Quant à lui, le régime Israélien a maintenu un silence complet sur ses actes d’agression contre la Syrie. Jeudi en fin de journée, le New York Times a décrit ce silence comme « faisant partie d’une stratégie à long terme pour donner aux pays visés des occasions de sauver la face en évitant une escalade du conflit. » 

D’après ce raisonnement pervers, c’est la déclaration officielle de la Syrie sur cette attaque qui serait responsable de « l’augmentation de la probabilité d’un cycle de représailles » - et non l’attaque en elle-même.

Cette frappe aérienne aurait été menée par quatre avions israéliens survolant à basse altitude le territoire Syrien avant de tirer une douzaine de missiles sur les installations. 

Le Daily Star libanais a cité des résidents de la zone de Jamraya qui ont déclaré avoir été réveillés par des explosions sur le site militaire. « Nous dormions. Puis nous avons entendu des roquettes toucher les installations et le sol a commencé à trembler et nous nous sommes réfugiés à la cave, » a déclaré au journal libanais une femme vivant à côté du site.

Un autre Syrien, dont un membre de la famille travaille sur le site militaire, a déclaré à Reuters : « il semble qu’il y ait eu une douzaine de roquettes qui auraient touché un des bâtiments des installations. Le site est fermé aujourd’hui. »

Le gouvernement d’extrême-droite du président israélien Benyamin Netanyahu a affirmé qu’il craint que la guerre civile qui dure depuis près de deux ans en Syrie ne fasse tomber des armes de pointe entre les mains du Hezbollah ou des milices islamistes soutenues par l’occident. En réalité, alors qu’il entame son troisième mandat, le gouvernement Netanyahu exploite la crise en Syrie pour mener des frappes militaires visant à affaiblir ses adversaires potentiels et à ouvrir la voie à une nouvelle éruption de guerre ouverte.

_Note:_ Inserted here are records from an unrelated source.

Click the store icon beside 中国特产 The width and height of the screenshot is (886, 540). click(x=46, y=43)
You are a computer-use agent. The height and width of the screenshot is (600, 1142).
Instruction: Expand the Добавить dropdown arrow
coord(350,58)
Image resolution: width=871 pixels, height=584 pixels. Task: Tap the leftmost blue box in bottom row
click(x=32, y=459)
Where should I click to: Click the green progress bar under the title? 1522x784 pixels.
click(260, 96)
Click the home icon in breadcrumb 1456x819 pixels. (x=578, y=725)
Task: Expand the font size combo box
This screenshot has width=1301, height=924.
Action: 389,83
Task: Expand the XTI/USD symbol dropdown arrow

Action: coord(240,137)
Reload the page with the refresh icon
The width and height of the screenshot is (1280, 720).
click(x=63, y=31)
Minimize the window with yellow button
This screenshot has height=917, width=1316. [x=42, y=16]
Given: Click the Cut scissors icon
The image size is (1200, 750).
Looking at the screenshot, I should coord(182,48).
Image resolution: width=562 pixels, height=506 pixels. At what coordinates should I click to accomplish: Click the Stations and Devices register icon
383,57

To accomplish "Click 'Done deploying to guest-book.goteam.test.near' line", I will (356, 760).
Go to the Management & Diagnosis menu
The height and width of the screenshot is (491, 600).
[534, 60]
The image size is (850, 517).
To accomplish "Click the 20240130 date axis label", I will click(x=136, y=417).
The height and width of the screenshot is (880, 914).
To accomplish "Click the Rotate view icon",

D’après des représentants américains, le convoi prétendument dirigé vers le Liban ne transportait ni armes chimiques ni tout autre type d’arme offensive, mais des missiles anti-aériens russes SA-17, qui seraient capables de frapper les chasseurs-bombardiers, les hélicoptères et les drones israéliens.

Comme le dit NBC News, « ils feraient perdre à Israël la liberté essentielle de survoler le Liban. » Le régime israélien a exercé cette « liberté » à plusieurs reprises au cours des derniers jours. Mercredi, l’armée libanaise a rapporté que les avions de combat israéliens avaient mené deux sorties contre le territoire libanais, décrivant des cercles pendant des heures jeudi et revenant avant l’aube mercredi.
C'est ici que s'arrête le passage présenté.